── Extrait du document

Un des moyens d’échange les plus anciens consistait, ainsi que nous l’avons vu déjà, en peaux d’animaux. Or la forme la plus ancienne de la monnaie représentative fut celle de petits morceaux de cuir portant d’ordinaire un sceau officiel. Storch, Bernardakis et quelques autres écrivains ont supposé, avec beaucoup de vraisemblance, que, lorsque les peaux et les fourrures commencèrent à paraître trop volumineuses et trop gênantes pour servir de monnaies, on en détacha de petits morceaux qui circulèrent comme gages de propriété. En s’ajustant à l’endroit où on les avait coupés, ils prouvaient le droit de propriété. Il y avait là quelque chose d’analogue à ces tailles ou baguettes entaillées qui servirent pendant bien des siècles à marquer les emprunts faits au Trésor d’Angleterre. L’expérience que nous avons du papier monnaie nous apprend assez que, si ces petits gages de cuir étaient entrés tout à fait dans les habitudes d’une nation, celle-ci devait, avec le temps, en oublier le caractère représentatif, et continuer à les employer, lors même que le gouvernement ou les autres détenteurs des peaux et fourrures ne conservaient plus en réalité ce genre de propriété. Telle est sans doute l’histoire de la monnaie de cuir qui a longtemps eu cours en Russie.

────

Consigne:
D'après l'extrait sur la monnaie de cuir :
(a) Que portaient d'ordinaire les petits morceaux de cuir ?
(b) À quoi les tailles ou baguettes entaillées servirent-elles pendant bien des siècles ?
(c) Dans quel pays la monnaie de cuir a-t-elle longtemps eu cours ?
Les lignes qui suivent n'ont aucun rapport avec l'extrait sur la monnaie de cuir.

── Données fournies

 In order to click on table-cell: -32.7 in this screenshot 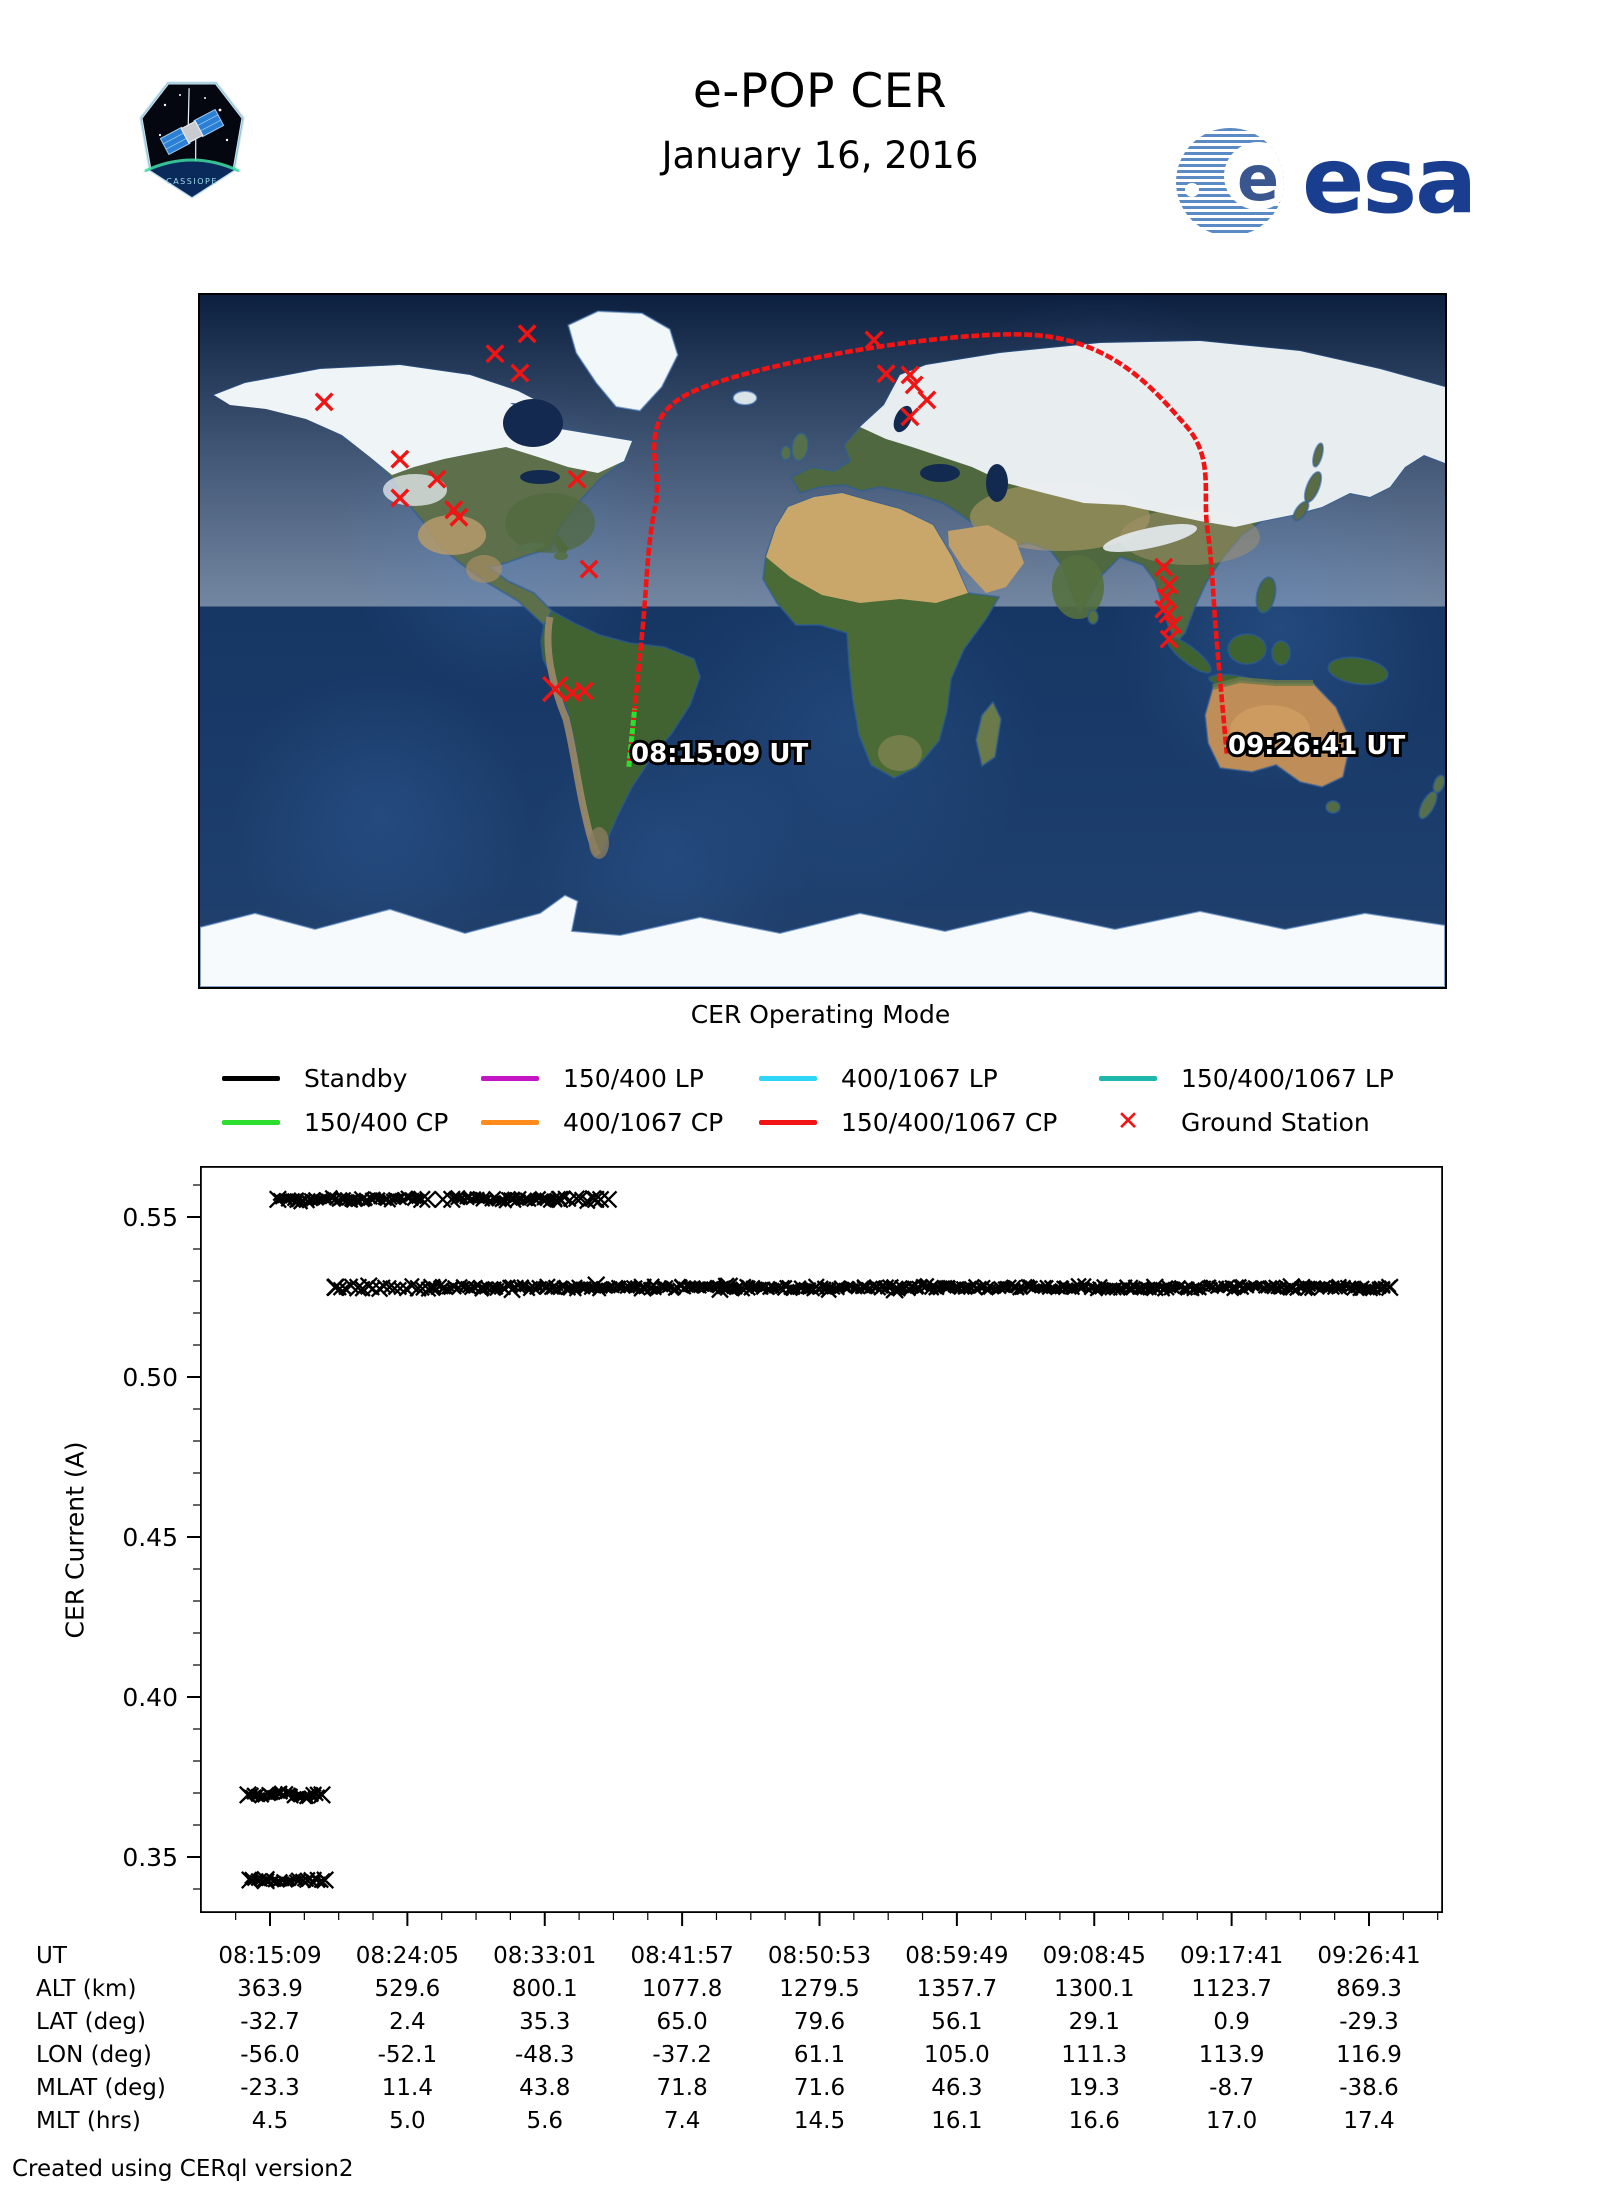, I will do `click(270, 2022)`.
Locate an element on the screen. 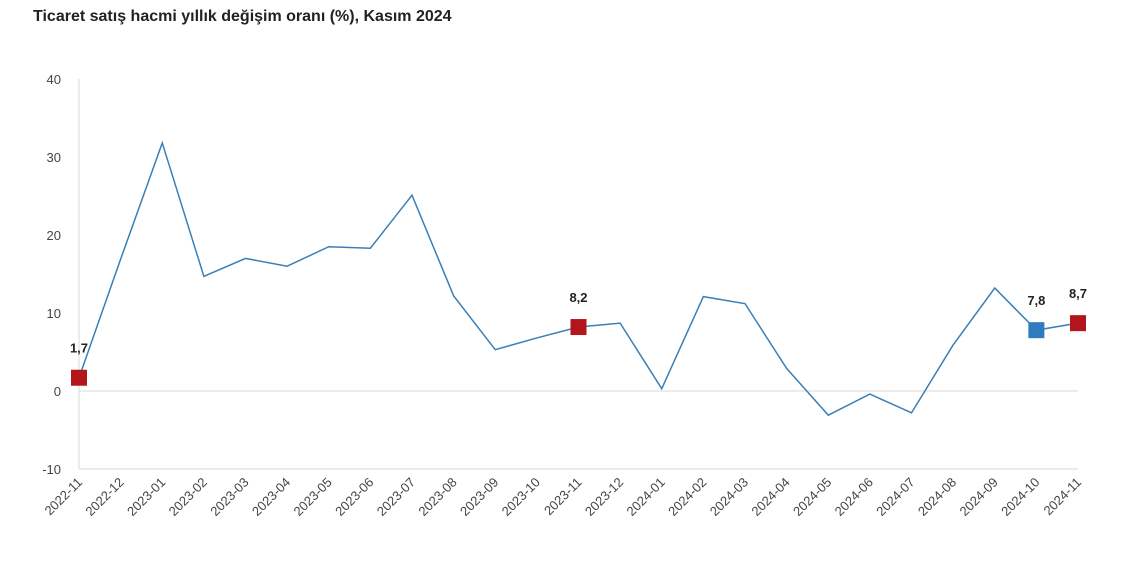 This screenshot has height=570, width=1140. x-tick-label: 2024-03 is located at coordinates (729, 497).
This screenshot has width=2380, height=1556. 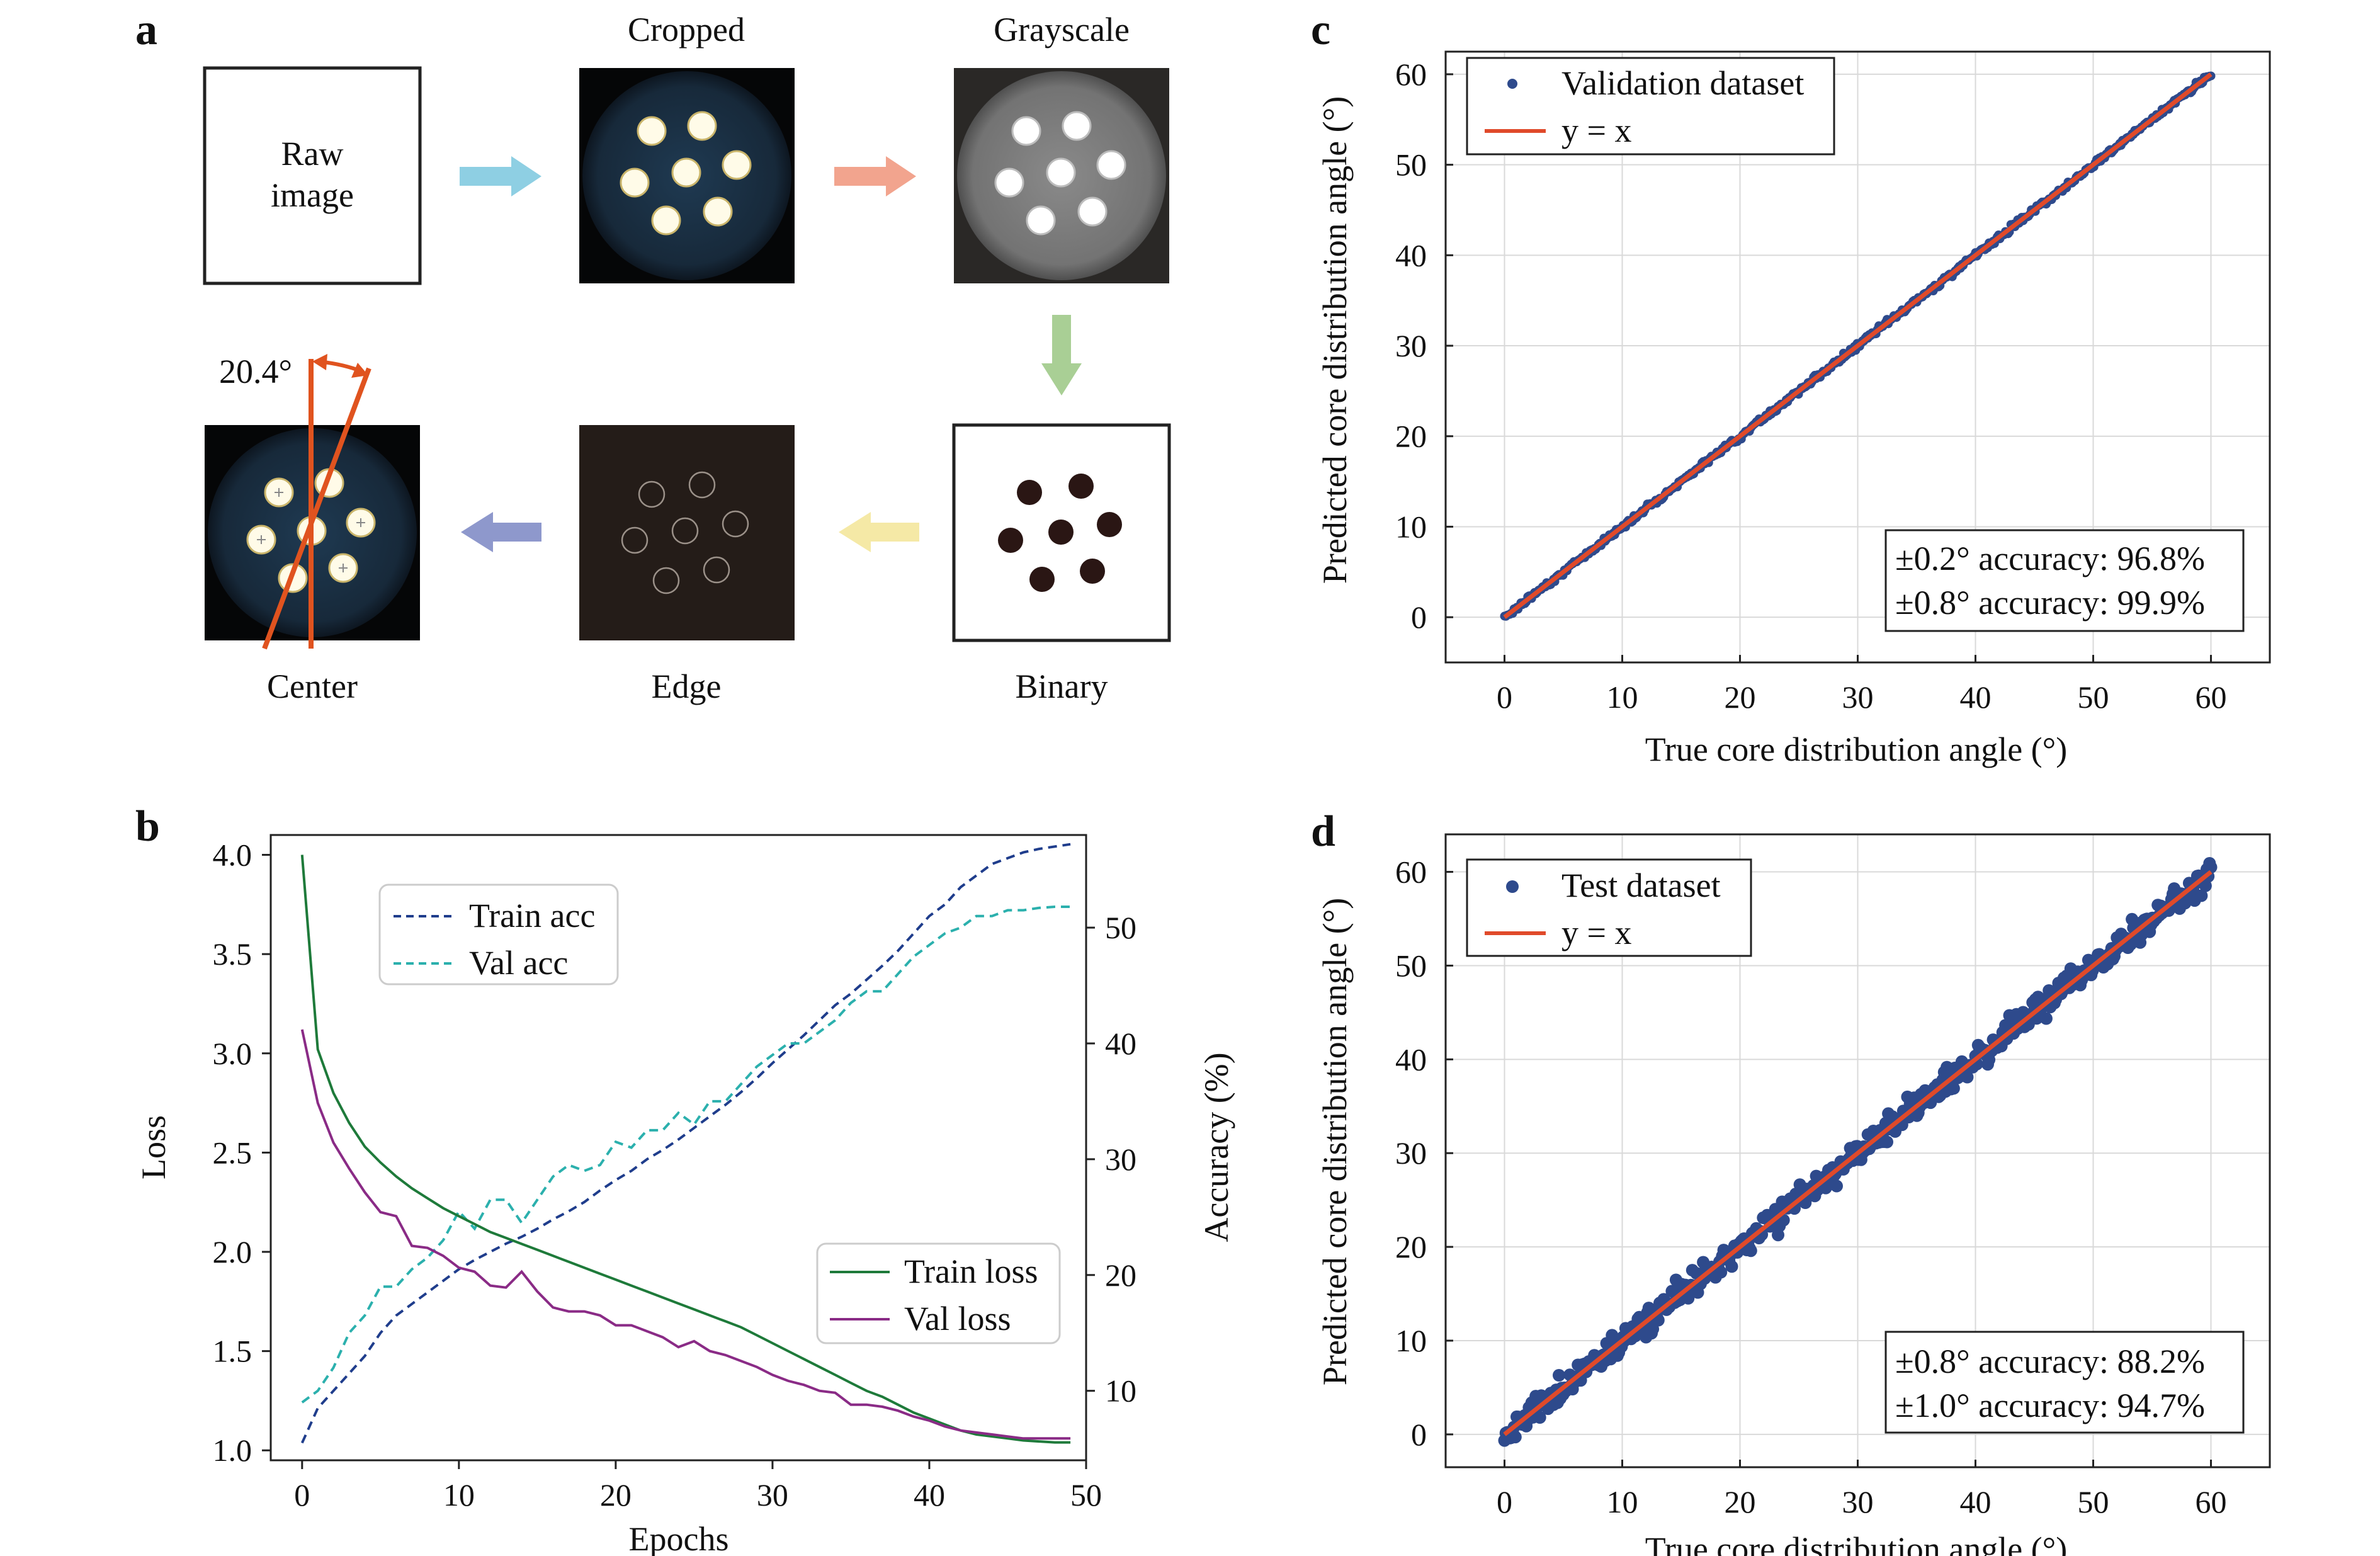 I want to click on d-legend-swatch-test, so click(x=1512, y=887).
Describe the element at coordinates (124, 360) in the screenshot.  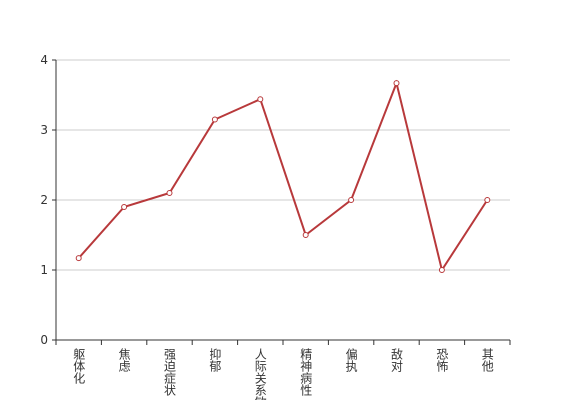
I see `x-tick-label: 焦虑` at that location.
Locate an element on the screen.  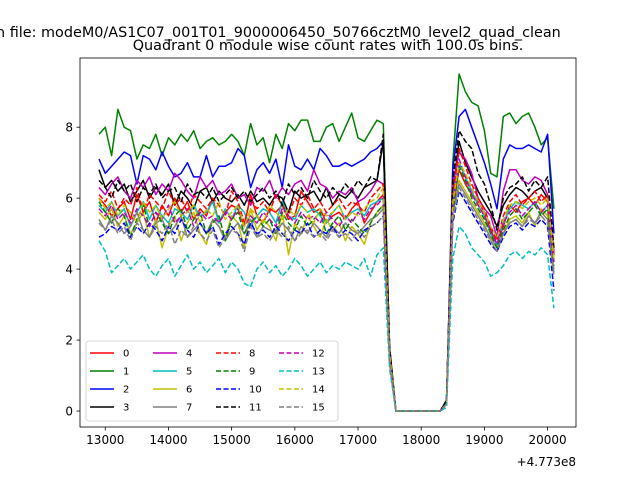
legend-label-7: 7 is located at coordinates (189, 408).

────

Solution proposée:
(a) Un sceau officiel.
(b) À marquer les emprunts faits au Trésor d'Angleterre.
(c) En Russie.